Does malloc(sizeof(x)) initialise the allocated memory with x?

Question

Does tmp = malloc(sizeof(x)); the same automatically as tmp = malloc(sizeof(x)); *tmp = x;?

More specifically, is malloc instantly initialising my variable or is it just allocating memory and I have to initialise it myself?

Answer 1

The operator sizeof yields the size in bytes of its operand.

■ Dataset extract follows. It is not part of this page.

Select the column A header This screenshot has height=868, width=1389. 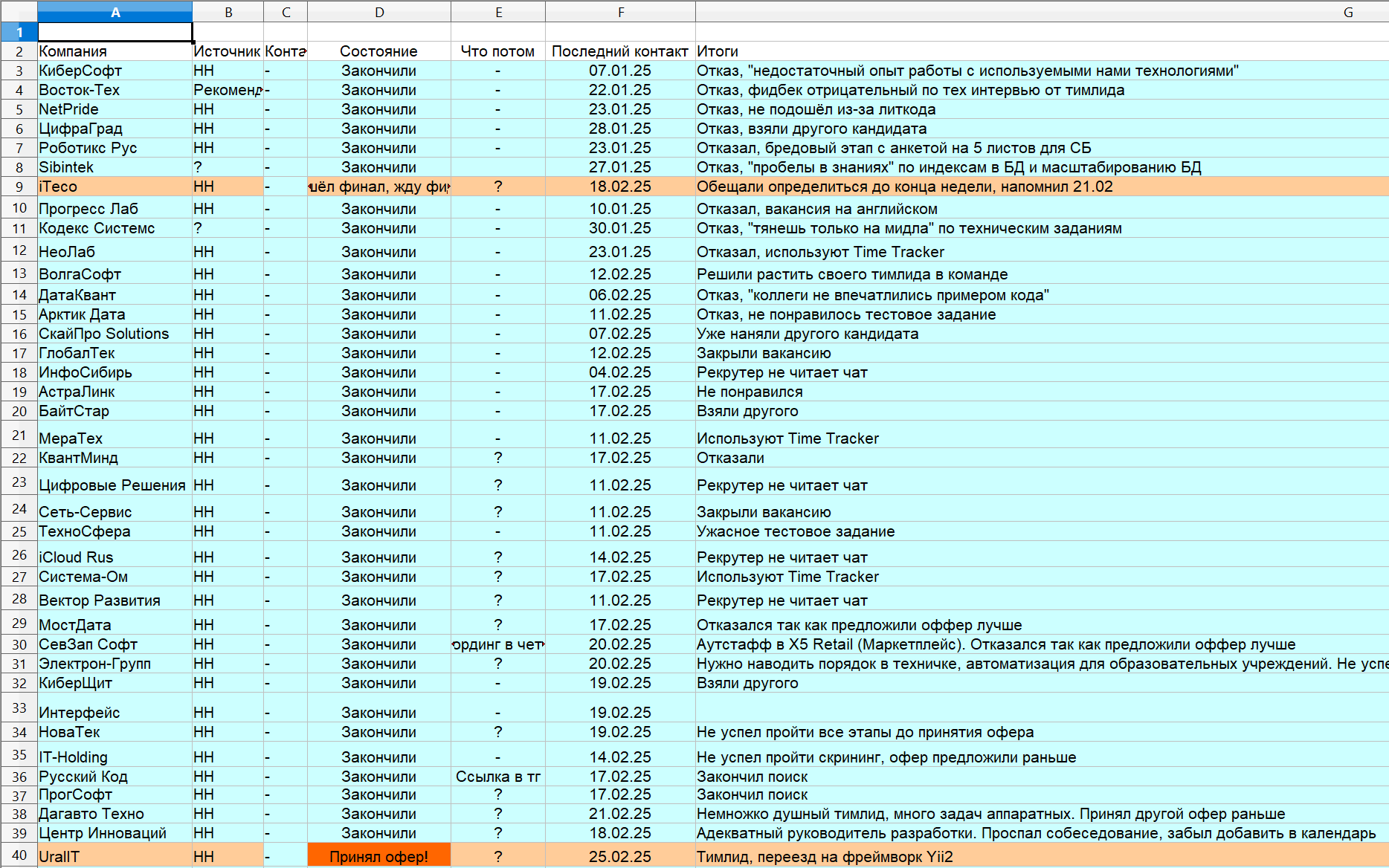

That is for example if the identifier x denotes a name of a variable of the type int then the expression sizeof( x ) yields the value 4 provided that for objects of the type int the compiler reserves 4 bytes.

So this call

tmp = malloc(sizeof(x));

will be equivalent to the call

tmp = malloc(sizeof(int));

that in turn is equivalent to

tmp = malloc( 4 );

This statement just tries to allocate dynamically 4 bytes. The allocated memory is uninitialized.

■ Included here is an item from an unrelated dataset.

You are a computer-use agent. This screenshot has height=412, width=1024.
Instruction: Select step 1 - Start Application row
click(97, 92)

Moreover the expression sizeof( x ) if x is not a variable length array is evaluated at compile time before the program begins its execution.

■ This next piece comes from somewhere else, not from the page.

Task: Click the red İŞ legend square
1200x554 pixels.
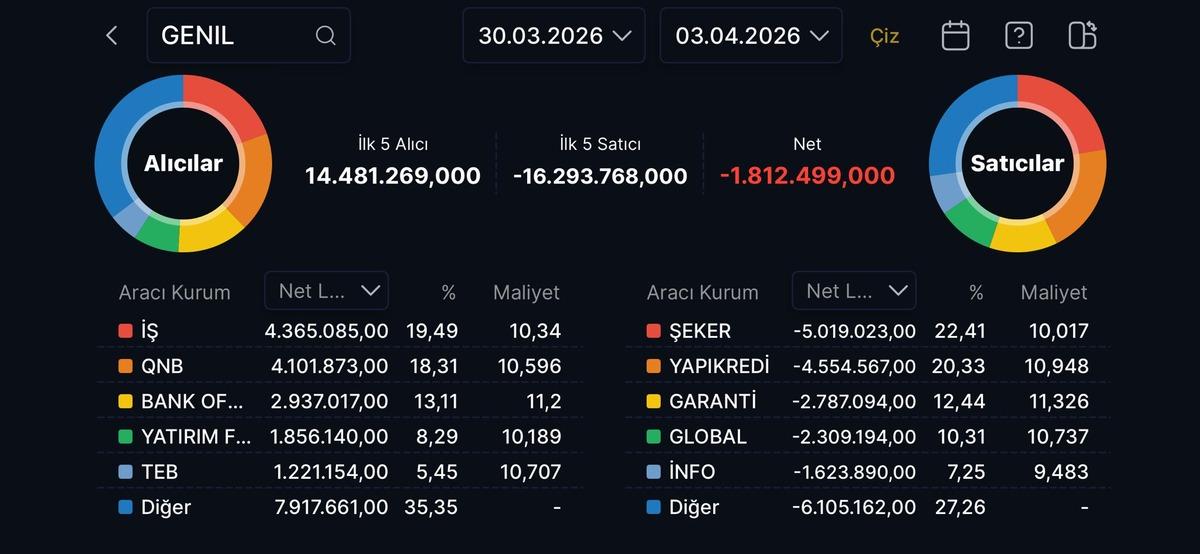Action: [x=125, y=331]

You could initialize it with zeroes the following way

tmp = calloc( 1, sizeof( x ) );

Answer 2

No, the function malloc() simply allocates memory on the heap. It doesn't initialize the pointer.

Answer 3

No. Even if malloc weren't defined to be uninitialized storage, sizeof(x) has nothing to do with the runtime value of x (it's just a friendly way to find the size of a variable's underlying type). There's no runtime use of the value of x at all in the code you provided.

Answer 4

No.

The memory returned by malloc isn't initialized.

Quoting cppreference,

Allocates size bytes of uninitialized storage.